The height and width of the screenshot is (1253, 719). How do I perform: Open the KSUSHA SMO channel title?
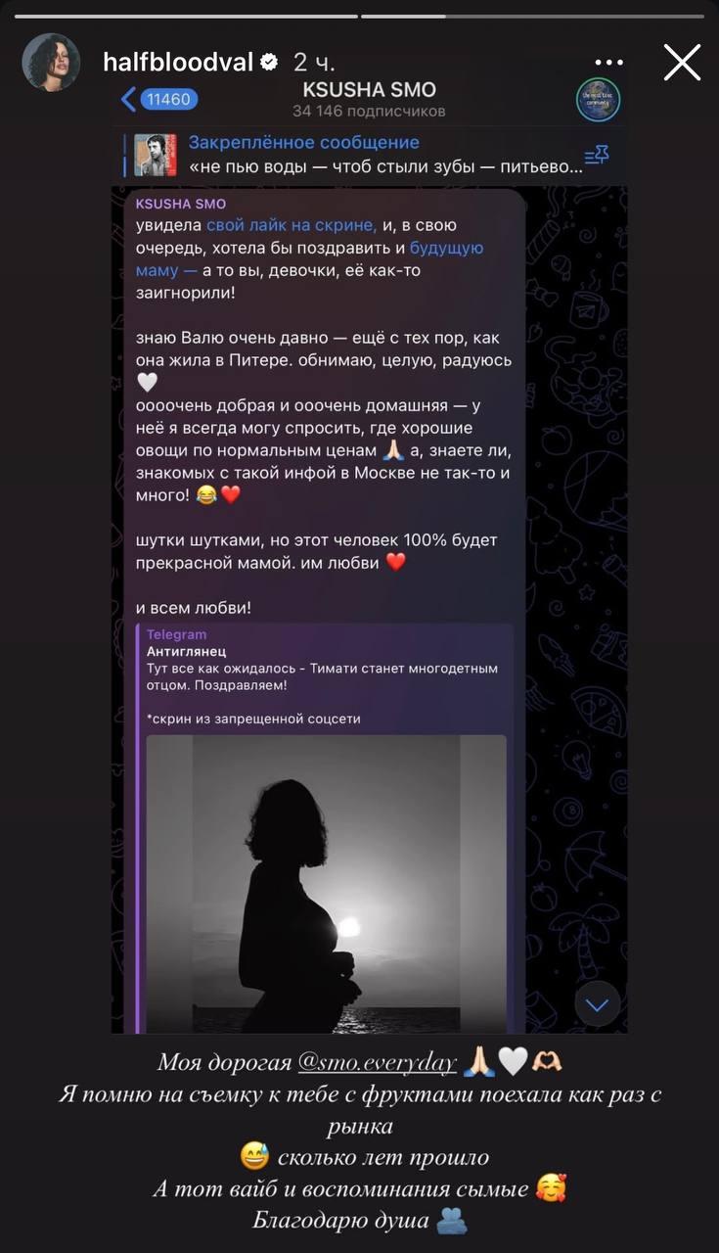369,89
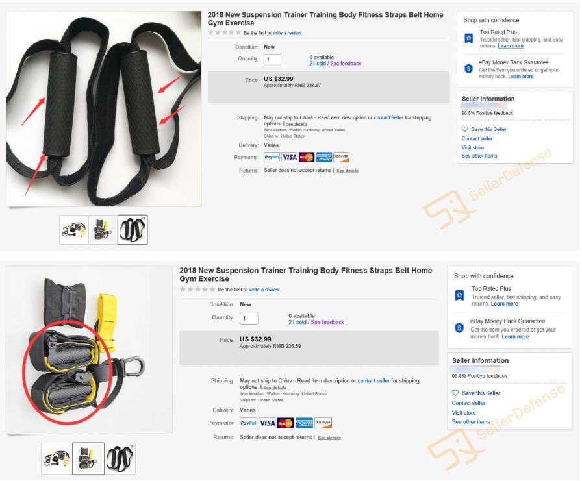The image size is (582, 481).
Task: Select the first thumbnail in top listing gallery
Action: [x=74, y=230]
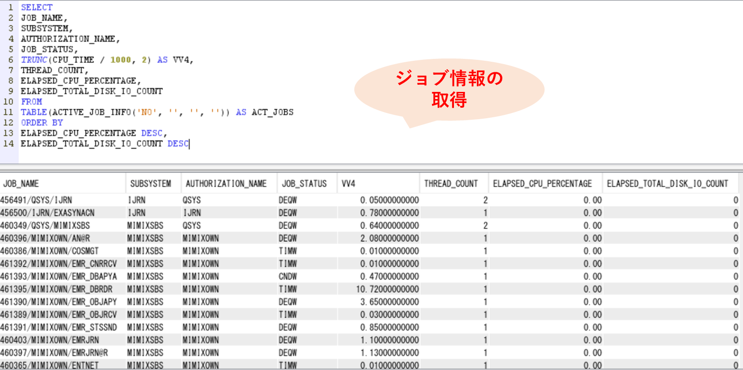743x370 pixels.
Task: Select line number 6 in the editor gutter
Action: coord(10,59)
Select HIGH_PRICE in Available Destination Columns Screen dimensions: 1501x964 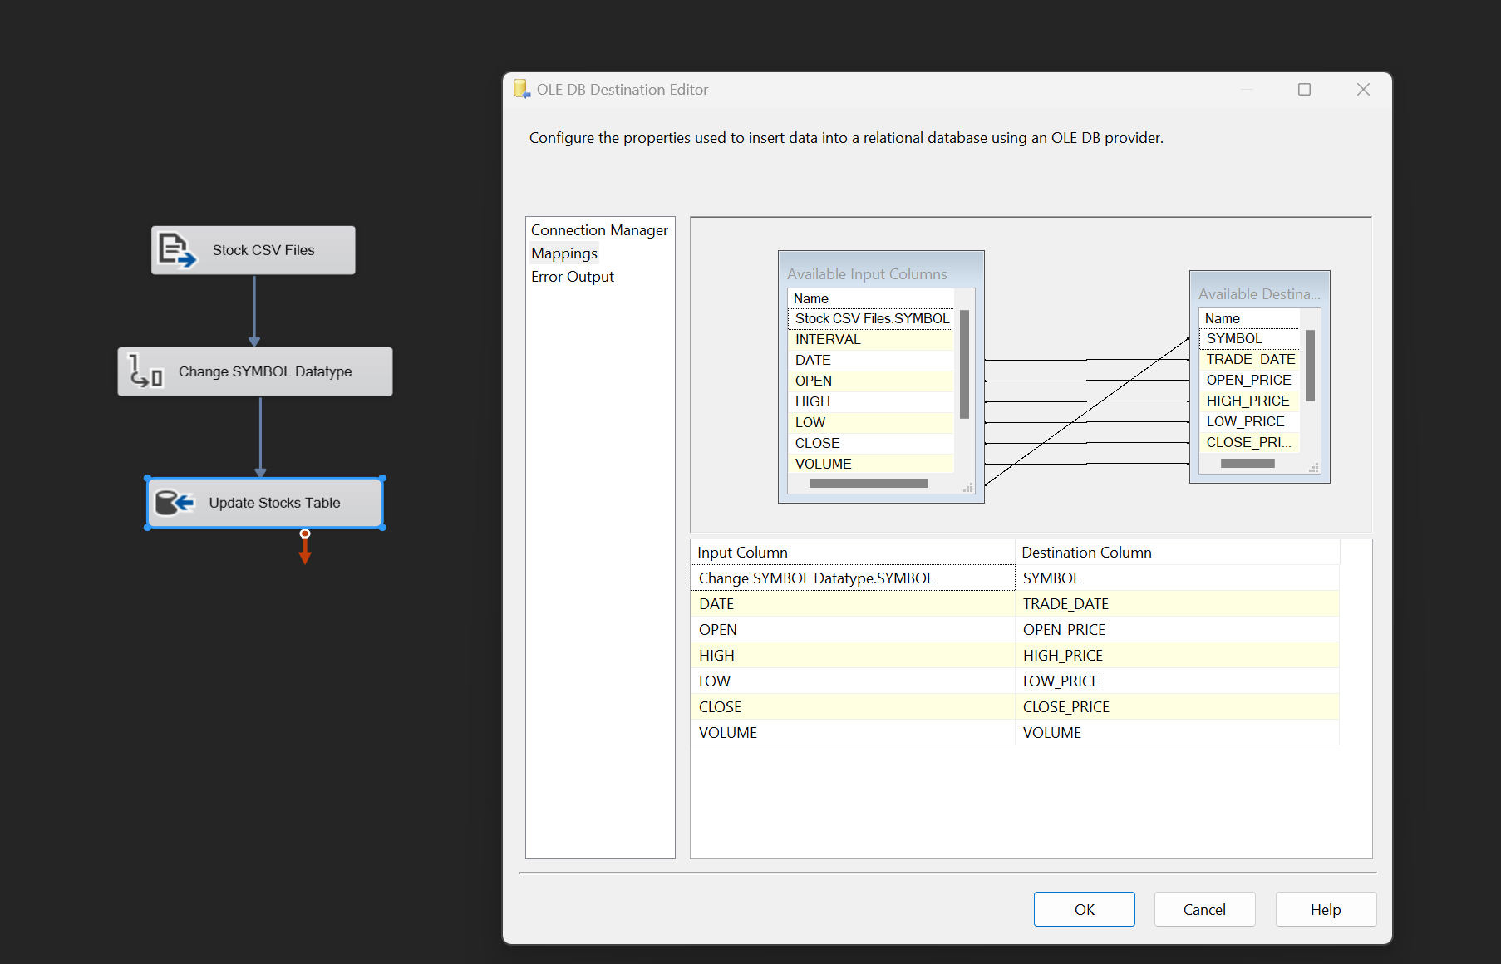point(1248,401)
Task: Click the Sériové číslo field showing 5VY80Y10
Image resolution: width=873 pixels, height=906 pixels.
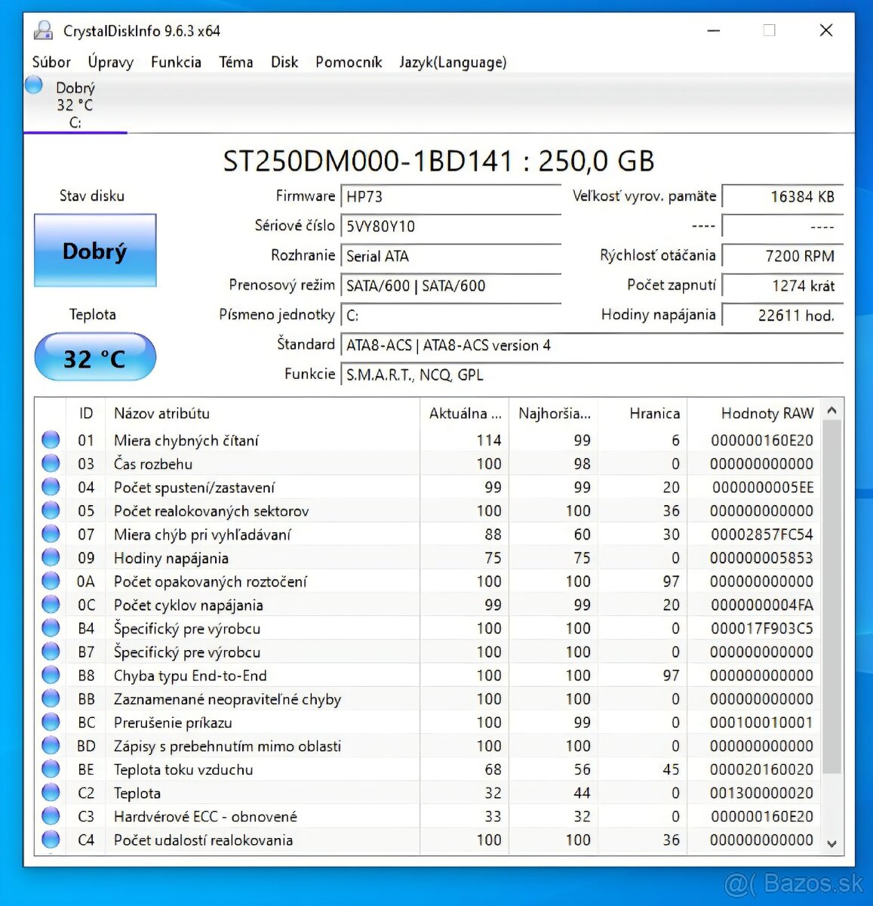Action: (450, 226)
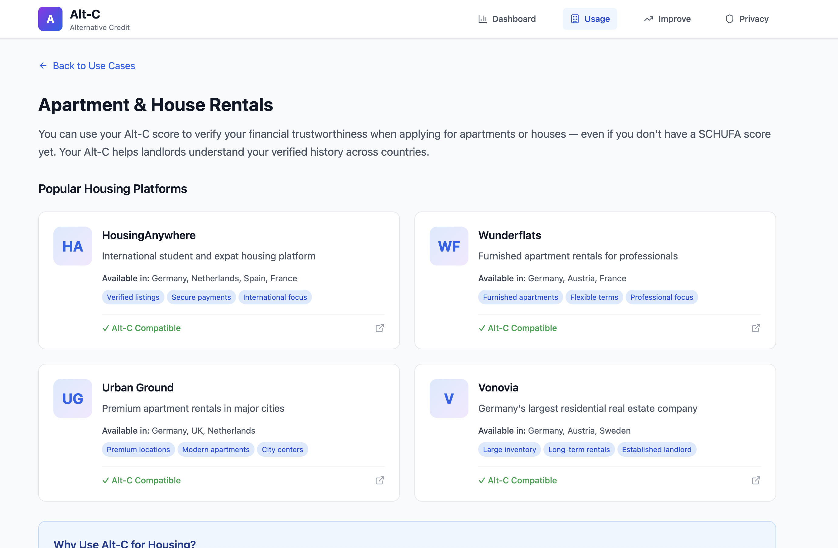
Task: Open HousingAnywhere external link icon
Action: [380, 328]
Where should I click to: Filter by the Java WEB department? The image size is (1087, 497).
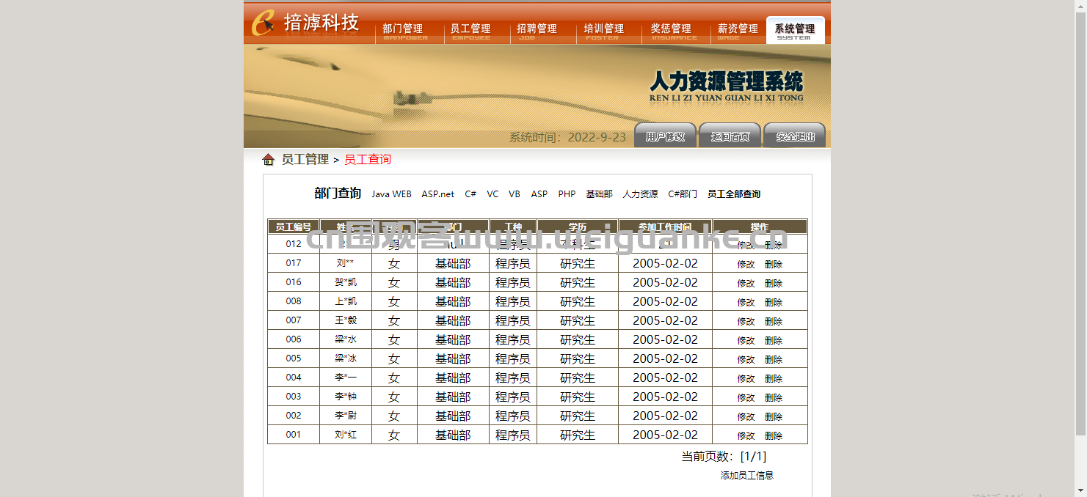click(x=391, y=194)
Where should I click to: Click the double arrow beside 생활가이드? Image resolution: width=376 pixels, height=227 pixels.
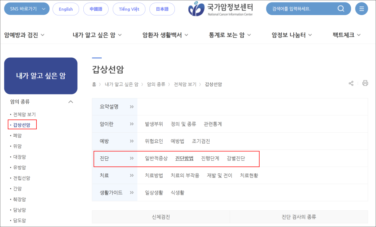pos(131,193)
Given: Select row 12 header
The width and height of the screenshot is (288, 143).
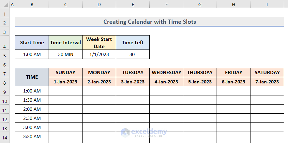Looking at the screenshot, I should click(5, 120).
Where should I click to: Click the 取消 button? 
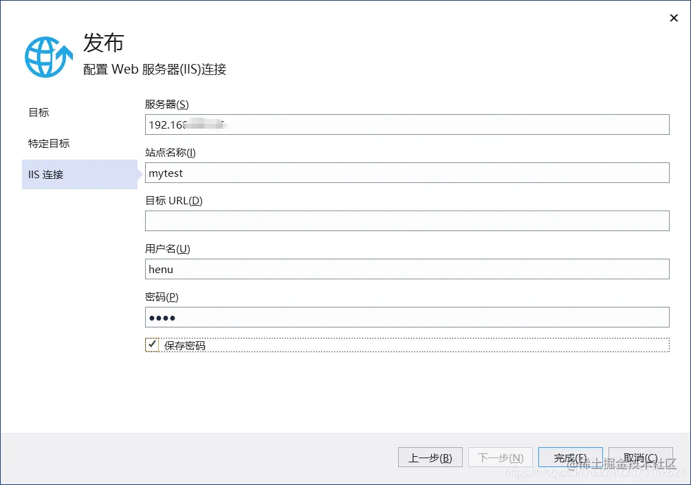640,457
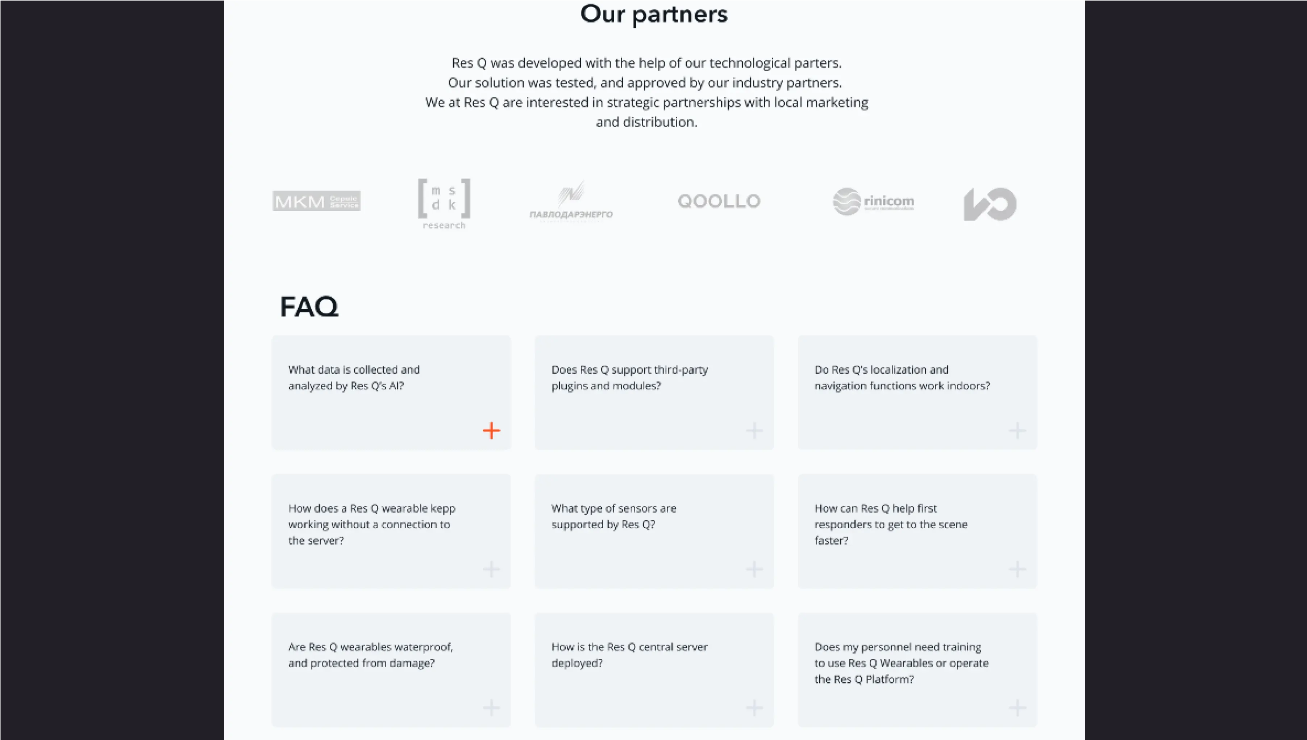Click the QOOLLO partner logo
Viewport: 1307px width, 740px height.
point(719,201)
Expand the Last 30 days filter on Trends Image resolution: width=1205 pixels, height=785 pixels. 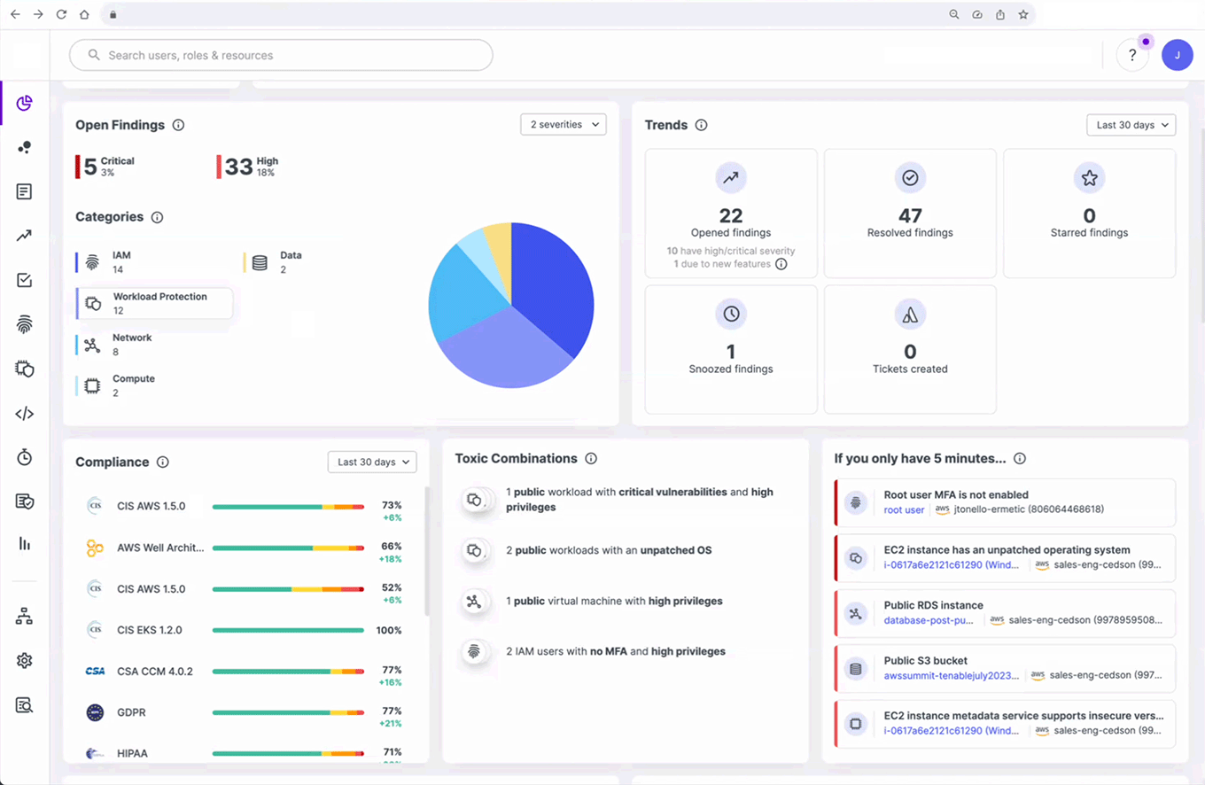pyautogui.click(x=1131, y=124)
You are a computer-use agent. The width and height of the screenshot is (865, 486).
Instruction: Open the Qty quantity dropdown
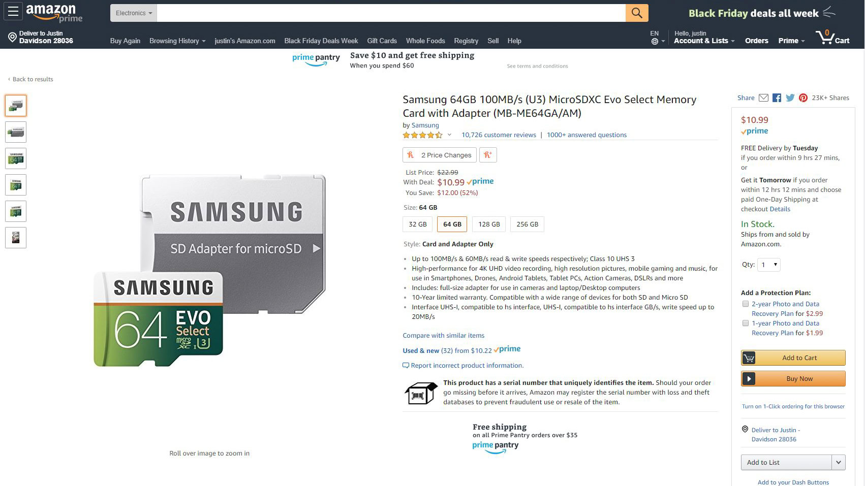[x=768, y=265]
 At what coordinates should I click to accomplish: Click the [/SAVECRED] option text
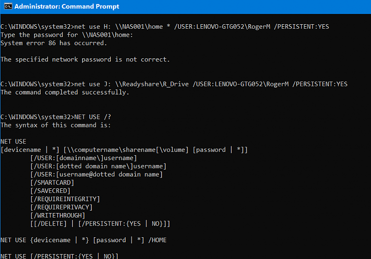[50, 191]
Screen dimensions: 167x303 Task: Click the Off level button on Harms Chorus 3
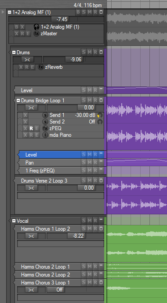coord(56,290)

───

Rewrite the items from the line holding "Screen dimensions: 167x303" through the end of the items, both included, with "Off" changed to "Mute" and nothing else altered. Leave the pictures out of the rewritten lines.

Solution below:
Screen dimensions: 167x303 Task: Click the Mute level button on Harms Chorus 3
coord(56,290)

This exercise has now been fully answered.